- **Short task**
Reproduce every one of the following lines without changing anything.

--- Stored rows ---

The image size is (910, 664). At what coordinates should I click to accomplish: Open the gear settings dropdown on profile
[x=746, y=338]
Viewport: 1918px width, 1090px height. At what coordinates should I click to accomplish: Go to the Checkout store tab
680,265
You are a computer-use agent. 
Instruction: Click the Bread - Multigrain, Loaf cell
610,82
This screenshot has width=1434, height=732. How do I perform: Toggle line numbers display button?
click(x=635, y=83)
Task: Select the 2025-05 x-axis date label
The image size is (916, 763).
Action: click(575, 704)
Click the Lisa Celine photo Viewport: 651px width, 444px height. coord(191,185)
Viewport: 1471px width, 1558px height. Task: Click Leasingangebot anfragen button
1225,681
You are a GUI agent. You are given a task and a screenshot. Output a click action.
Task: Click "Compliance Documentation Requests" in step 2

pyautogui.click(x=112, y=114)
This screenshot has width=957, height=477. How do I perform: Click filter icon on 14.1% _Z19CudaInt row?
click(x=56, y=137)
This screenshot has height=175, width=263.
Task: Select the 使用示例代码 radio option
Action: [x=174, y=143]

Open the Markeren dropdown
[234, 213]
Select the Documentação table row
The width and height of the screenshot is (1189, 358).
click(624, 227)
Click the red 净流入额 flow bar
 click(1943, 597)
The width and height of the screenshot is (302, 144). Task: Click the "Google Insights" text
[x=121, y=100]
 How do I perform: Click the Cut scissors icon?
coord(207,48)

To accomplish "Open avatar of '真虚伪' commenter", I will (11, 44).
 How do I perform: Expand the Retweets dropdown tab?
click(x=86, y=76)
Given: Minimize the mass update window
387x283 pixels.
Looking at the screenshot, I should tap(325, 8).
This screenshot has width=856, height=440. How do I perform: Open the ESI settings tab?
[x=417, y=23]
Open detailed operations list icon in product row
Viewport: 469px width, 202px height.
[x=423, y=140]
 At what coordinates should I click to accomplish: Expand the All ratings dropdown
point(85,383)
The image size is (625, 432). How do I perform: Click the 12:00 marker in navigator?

---

- **The answer**
The image size is (910, 664). At what coordinates should I click to accomplish: Open the gear settings dropdown on profile
[x=746, y=338]
Viewport: 1918px width, 1090px height. At what coordinates should I click to accomplish: Go to the Checkout store tab
680,265
You are a computer-use agent. 
Instruction: Click the Bread - Multigrain, Loaf cell
610,82
This screenshot has width=1434, height=732. How do I perform: Toggle line numbers display button?
click(x=635, y=83)
Task: Select the 2025-05 x-axis date label
The image size is (916, 763).
Action: click(575, 704)
Click the Lisa Celine photo Viewport: 651px width, 444px height. coord(191,185)
Viewport: 1471px width, 1558px height. Task: Click Leasingangebot anfragen button
1225,681
You are a GUI agent. You are given a task and a screenshot. Output a click action.
Task: Click "Compliance Documentation Requests" in step 2

pyautogui.click(x=112, y=114)
This screenshot has width=957, height=477. How do I perform: Click filter icon on 14.1% _Z19CudaInt row?
click(x=56, y=137)
This screenshot has height=175, width=263.
Task: Select the 使用示例代码 radio option
Action: [x=174, y=143]

Open the Markeren dropdown
[234, 213]
Select the Documentação table row
The width and height of the screenshot is (1189, 358).
click(624, 227)
Click the red 净流入额 flow bar
 click(1943, 597)
The width and height of the screenshot is (302, 144). Task: Click the "Google Insights" text
[x=121, y=100]
 How do I perform: Click the Cut scissors icon?
coord(207,48)

To accomplish "Open avatar of '真虚伪' commenter", I will (11, 44).
 How do I perform: Expand the Retweets dropdown tab?
click(x=86, y=76)
Given: Minimize the mass update window
387x283 pixels.
Looking at the screenshot, I should tap(325, 8).
This screenshot has width=856, height=440. How do I perform: Open the ESI settings tab?
[x=417, y=23]
Open detailed operations list icon in product row
Viewport: 469px width, 202px height.
[x=423, y=140]
 At what coordinates should I click to accomplish: Expand the All ratings dropdown
point(85,383)
The image size is (625, 432). How do I perform: Click the 12:00 marker in navigator?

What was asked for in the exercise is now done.